当時の相撲界は、まだそれほど世間にフレンドリーな社会ではなかった。そんな中でお相撲さん側から、ファンに向かって積極的に心を開いて見せたのが、朝潮だった。

その師匠の高砂親方(元横綱前田山)が新しもの好きの的な人だったこともあるのだろうが、本職の相撲を離れた映画(東宝『日本誕生』の手力男命<たぢからおのみこと>役)への出演などもいとわなかった。相撲界から、当時続々と登場した少年週刊雑誌の表紙モデルとなった嚆矢も、朝潮である。

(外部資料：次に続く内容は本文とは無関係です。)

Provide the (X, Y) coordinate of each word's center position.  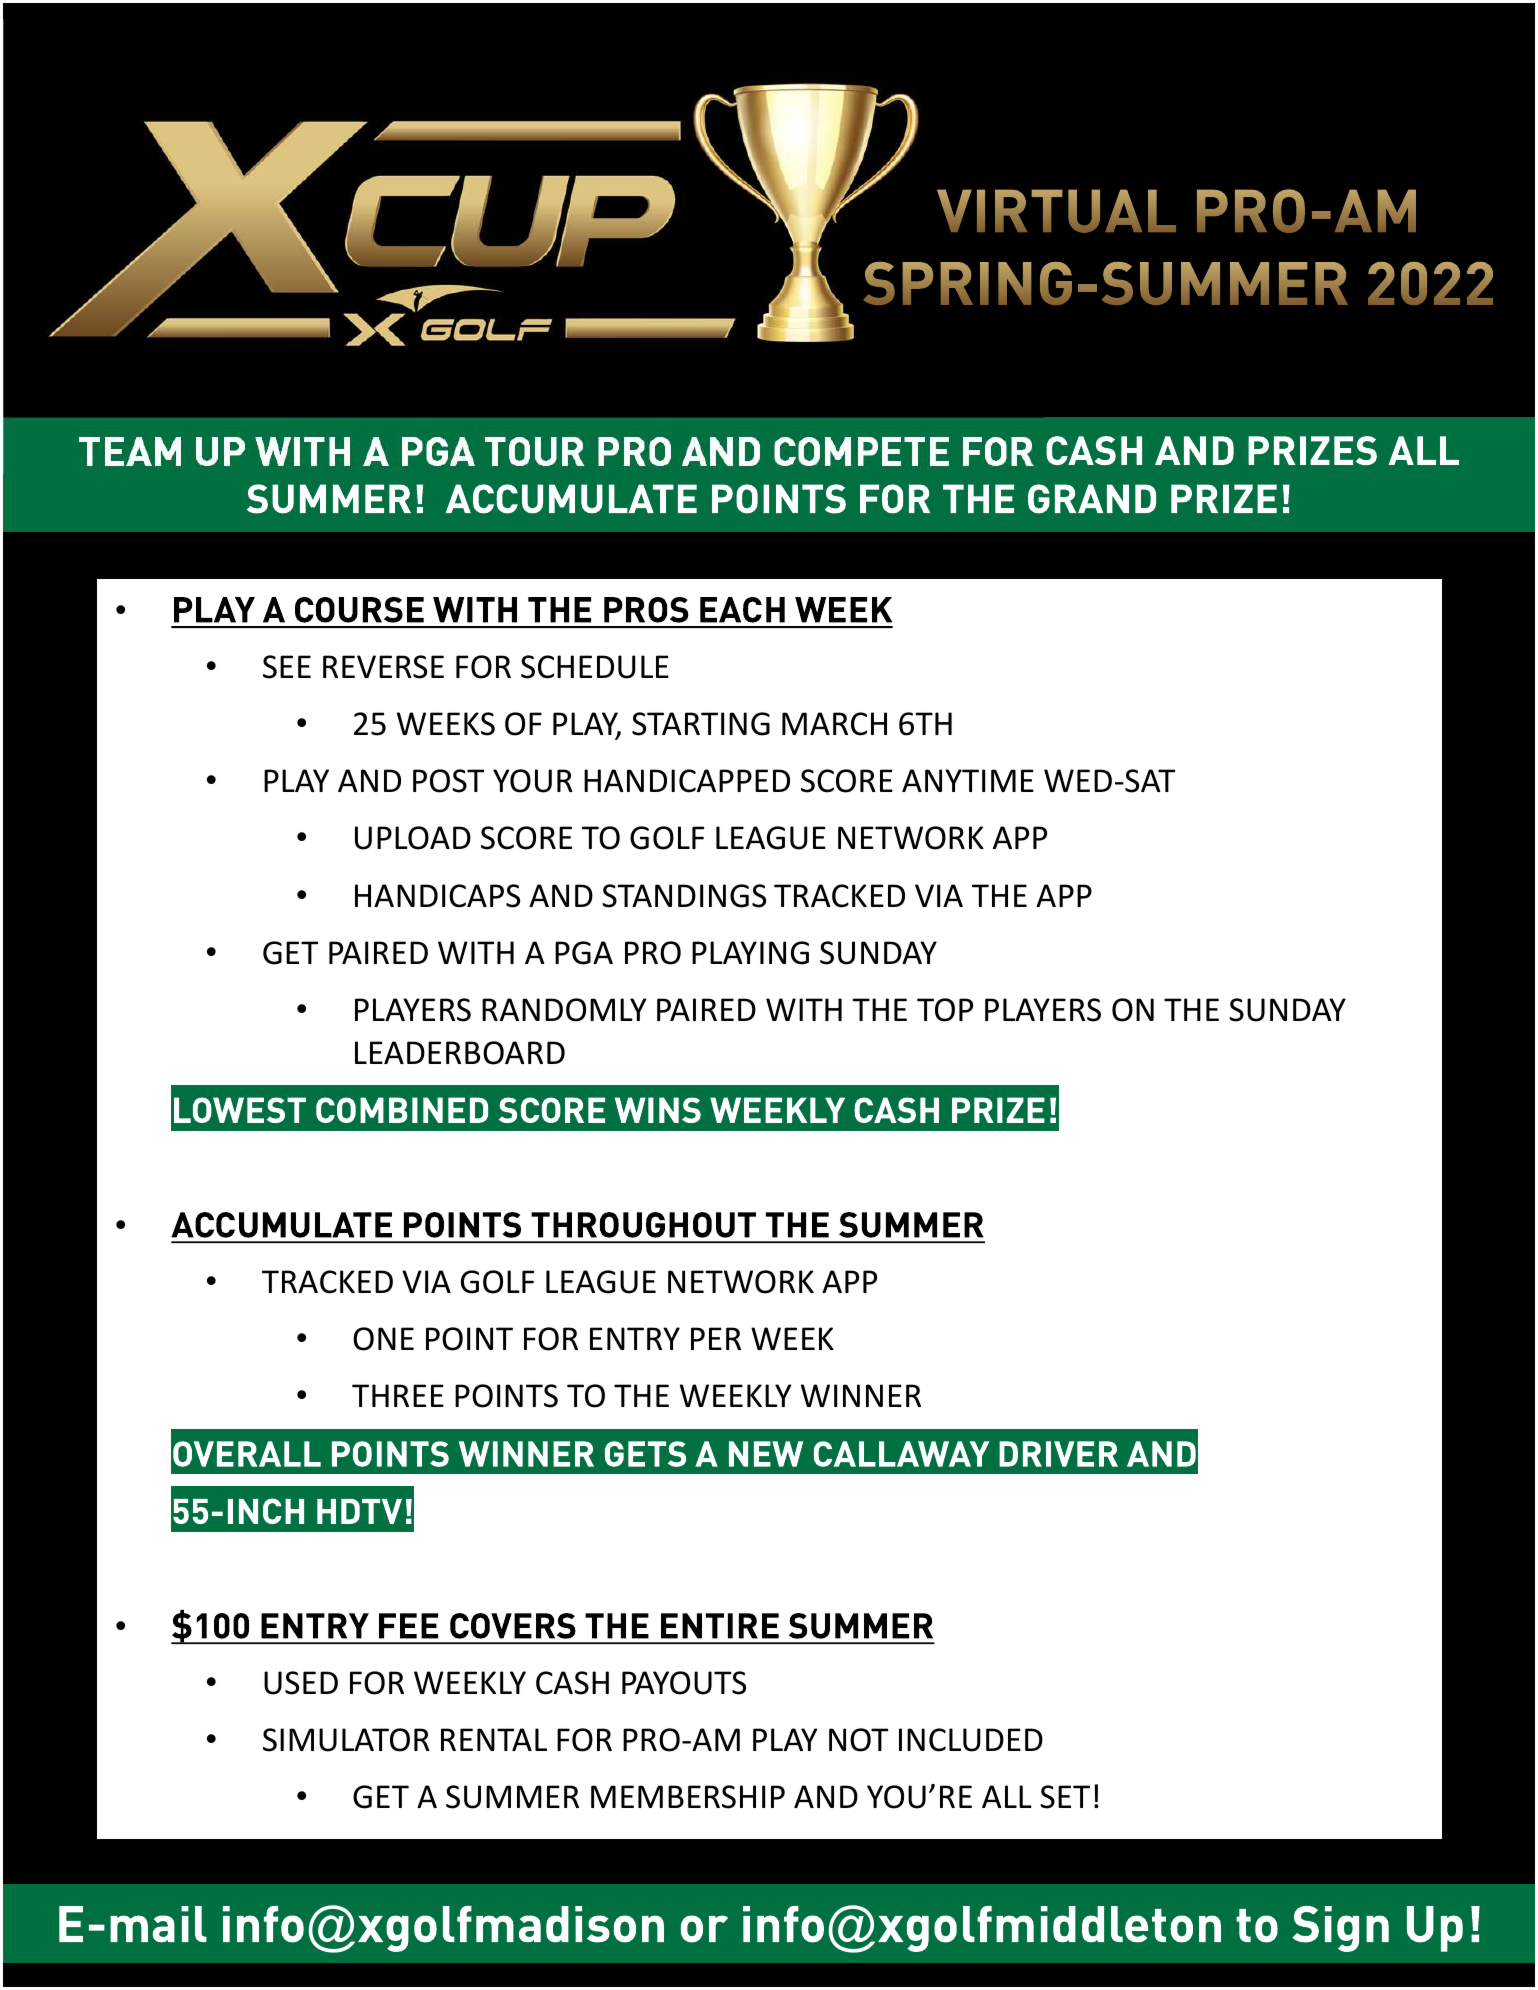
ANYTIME (968, 780)
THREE (398, 1395)
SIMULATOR (346, 1740)
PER (716, 1338)
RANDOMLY (564, 1010)
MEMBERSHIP (688, 1797)
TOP (945, 1010)
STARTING (701, 724)
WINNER (861, 1395)
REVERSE (383, 667)
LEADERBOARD (460, 1053)
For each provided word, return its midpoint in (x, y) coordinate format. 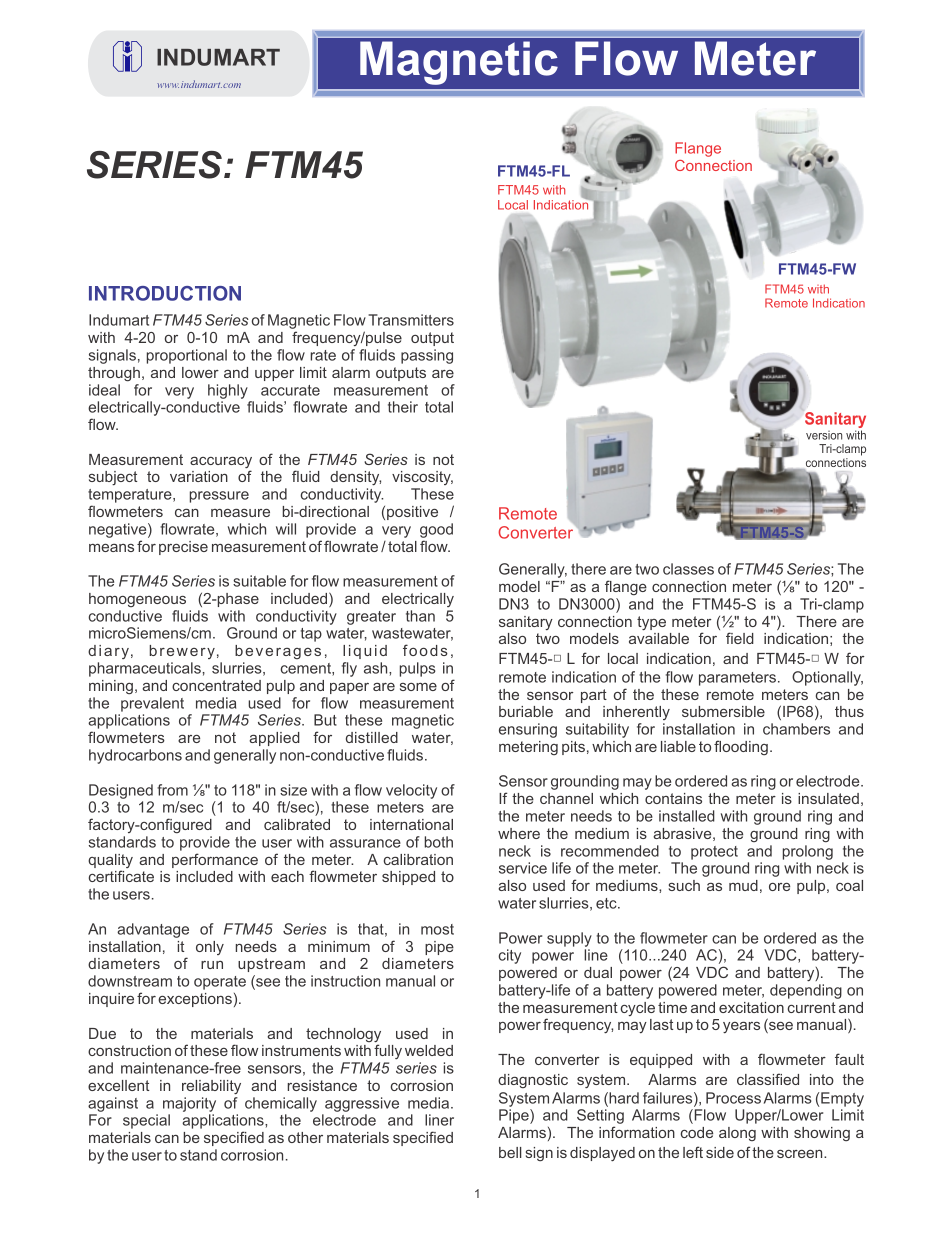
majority (189, 1104)
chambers (796, 729)
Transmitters (411, 320)
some (418, 687)
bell (510, 1152)
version (824, 435)
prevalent (152, 704)
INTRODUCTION (165, 293)
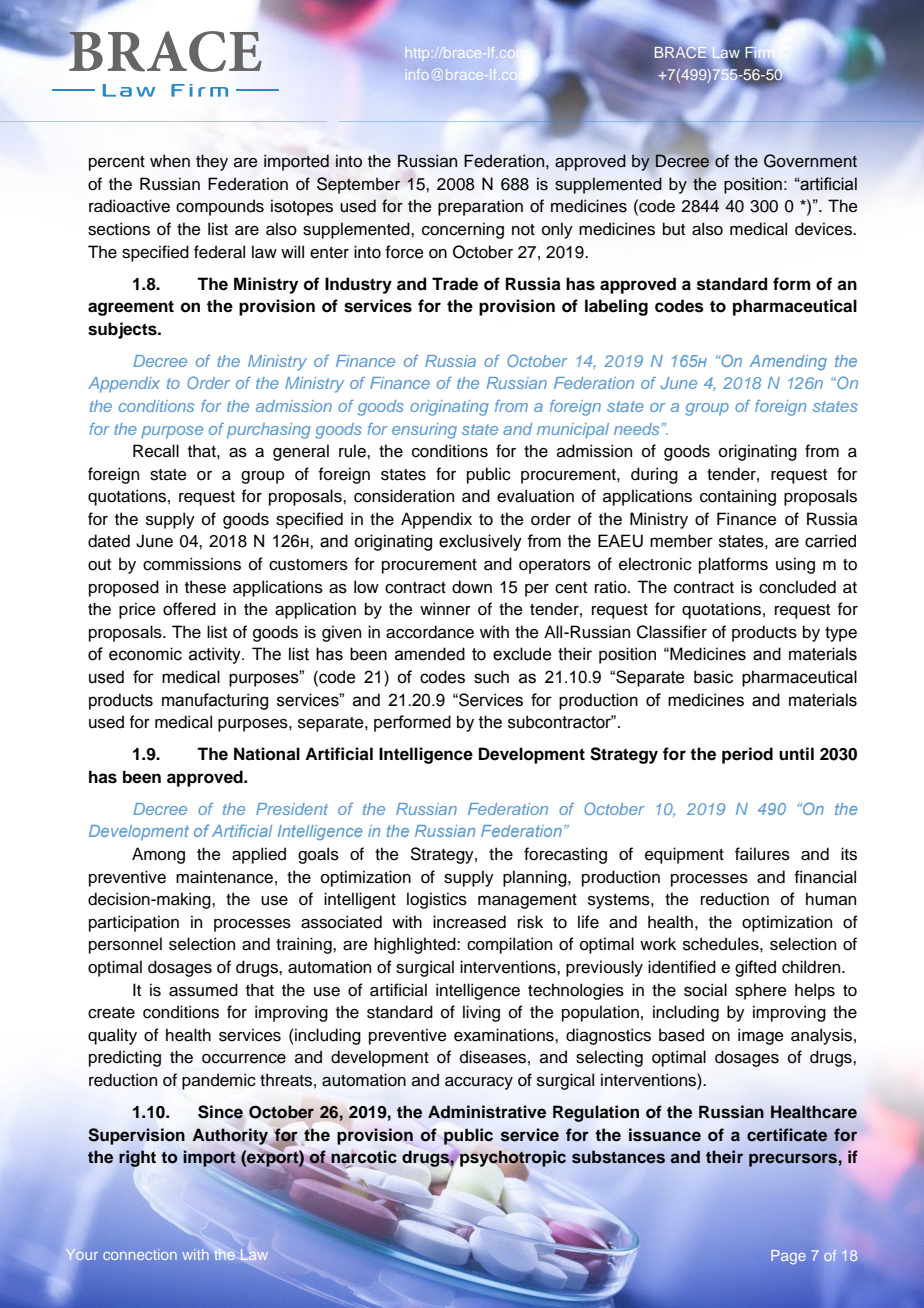  I want to click on concerning, so click(463, 230).
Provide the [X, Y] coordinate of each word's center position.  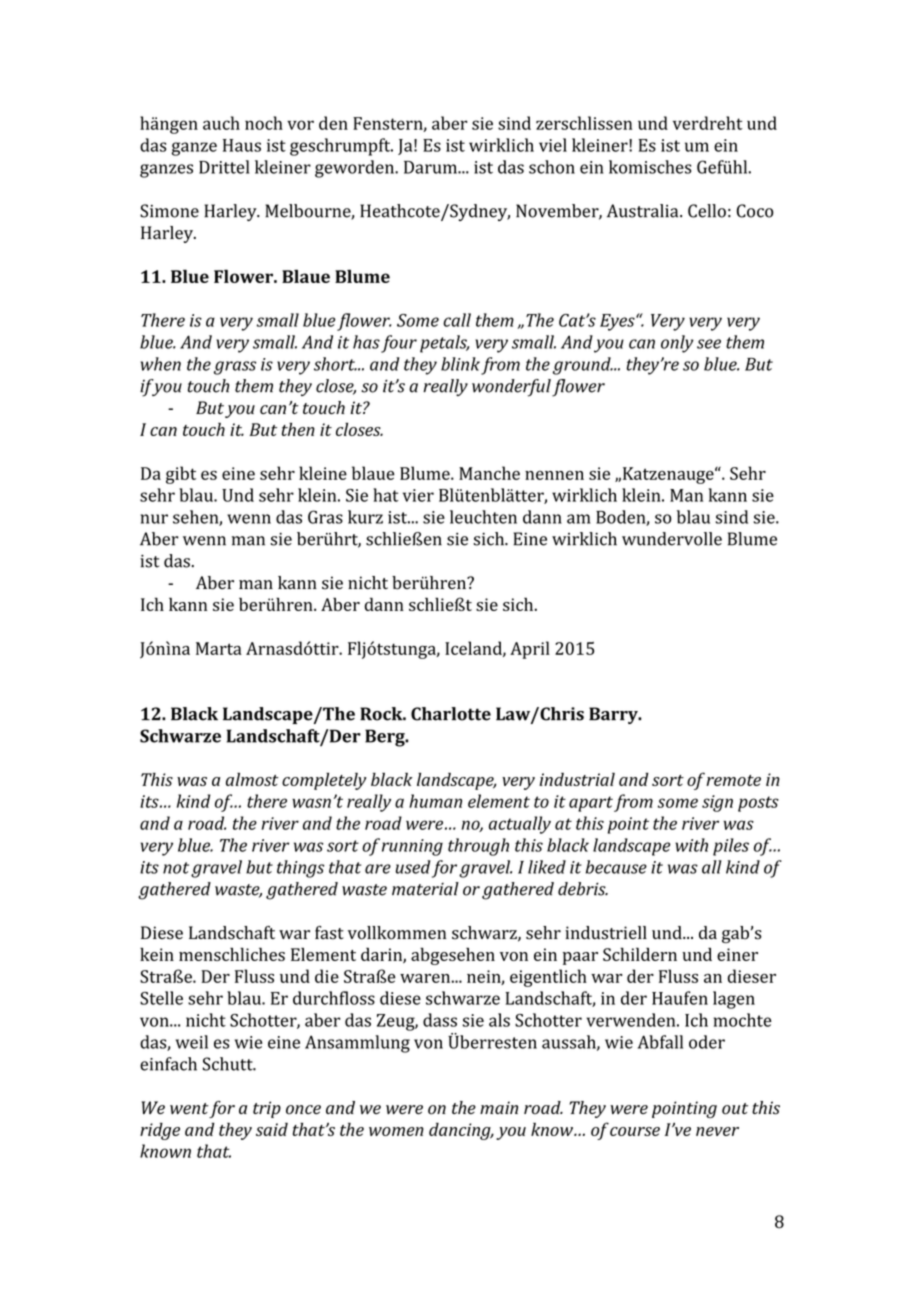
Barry [614, 715]
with [691, 845]
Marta [219, 648]
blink [460, 364]
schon [552, 167]
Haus [242, 145]
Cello [707, 211]
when [161, 364]
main [499, 1107]
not [176, 868]
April [530, 650]
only [677, 344]
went [189, 1109]
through [478, 847]
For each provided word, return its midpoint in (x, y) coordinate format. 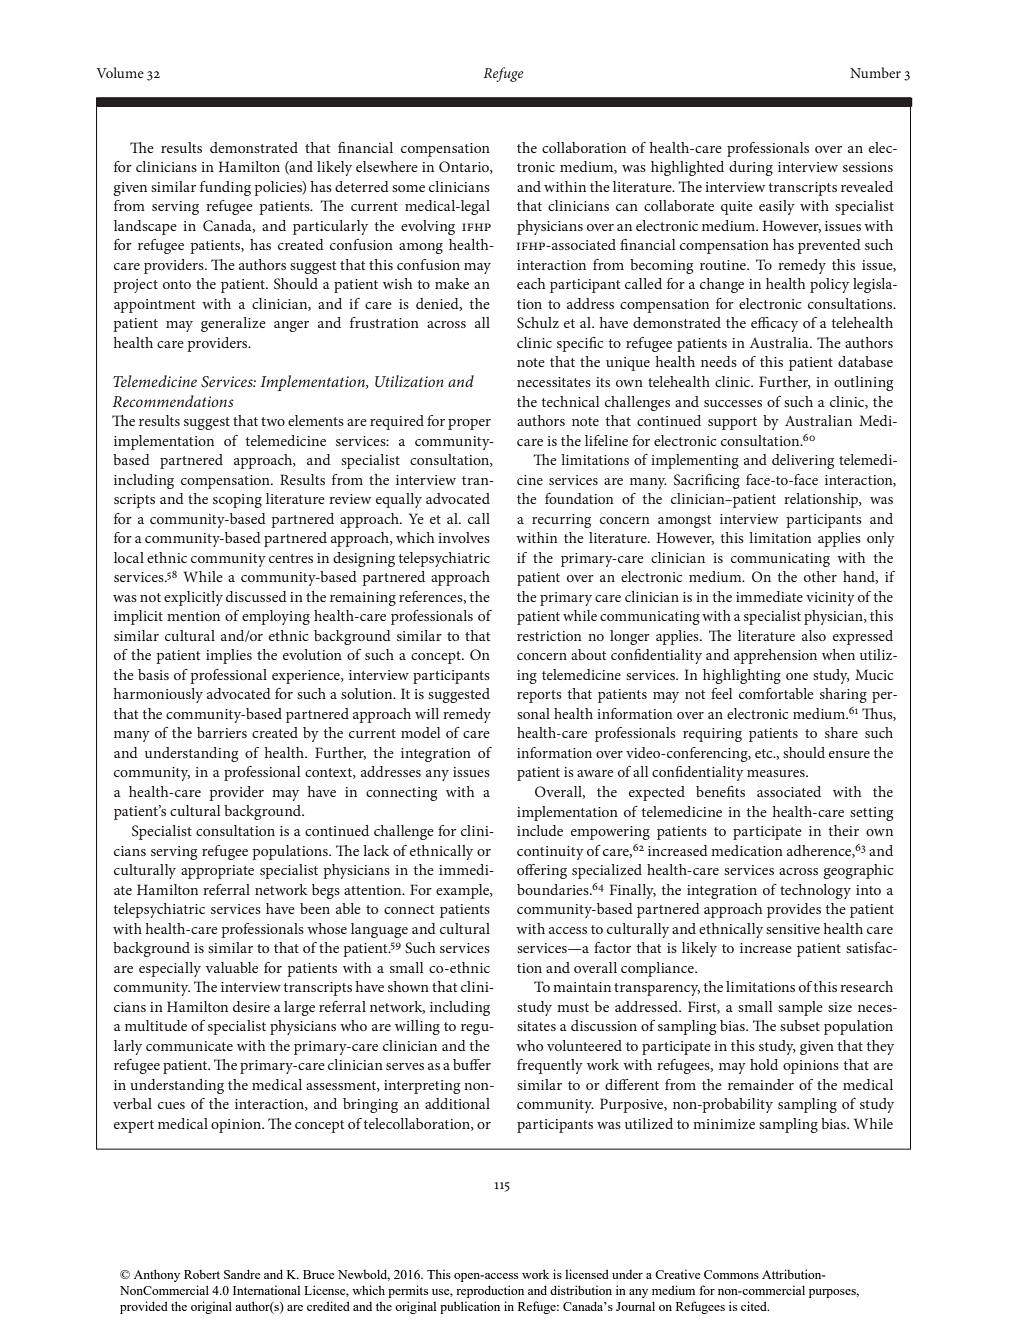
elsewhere (387, 166)
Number (875, 72)
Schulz (538, 322)
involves (464, 537)
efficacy (774, 324)
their (844, 830)
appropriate (217, 872)
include (540, 830)
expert (134, 1126)
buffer (472, 1064)
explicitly (193, 598)
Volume (120, 72)
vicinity (830, 599)
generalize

昔からお相撲さんは、子どもたちにとって「気は優しくて力持ち」の存在だった。それだけに子どもたちは憧れの力士たちに触れることを喜び、普段愛想なしの力士も土俵で豆力士相手に懸命にサービスしてくれたものだ。

最近は、もしも子どもケガしたらなどの心配や、プログラム消化の都合から巡業での少年たちとの触れ合いがほとんどなくなっているそうだが、大変残念なことである。

そんなことから、朝潮ファンだったことを誇りに私が今でも大事にしている写真を皆さんにご紹介したい。

映画の一シーンのようなきれいなショットだが、少年たちの相撲大会で、行司を務める豪力無双の朝潮である。

取組を優しく見極めたあと、あのぶっとい声であげた勝ち名乗り。受けた少年の喜びはいかばかりだったろうか。その姿を後方で見詰める少年たちの目のなんと生き生きしていることだろう!

これは多分に冗談だが、どんなに際どい勝負の判定だったとしても、“最強の行司”の権威ある判定である。物言いなど誰も付けられるわけがない。

余談ついでに、その昔、プロレスで力道山がレフリーをやり、行儀の悪いレスラーにはあの空手チョップを揮うなどして、試合の主導権をがっちり握ってリードしていた貫禄の審判ぶりが、子ども心に痛快だったことを思い出す。

力士をはじめ大人相手に貫禄を見せるばかりが横綱の在るべき姿ではない。引っ張りだこのチケットに向き合うことはもちろん必要だが、少年ファンに対する朝潮のような優しさとサービス精神は絶対に忘れてはならないと思う。

このコロナ禍時代にあたり、子どもたちと力士たちの一日も早いほほえましい触れ合いの復活を望むものである。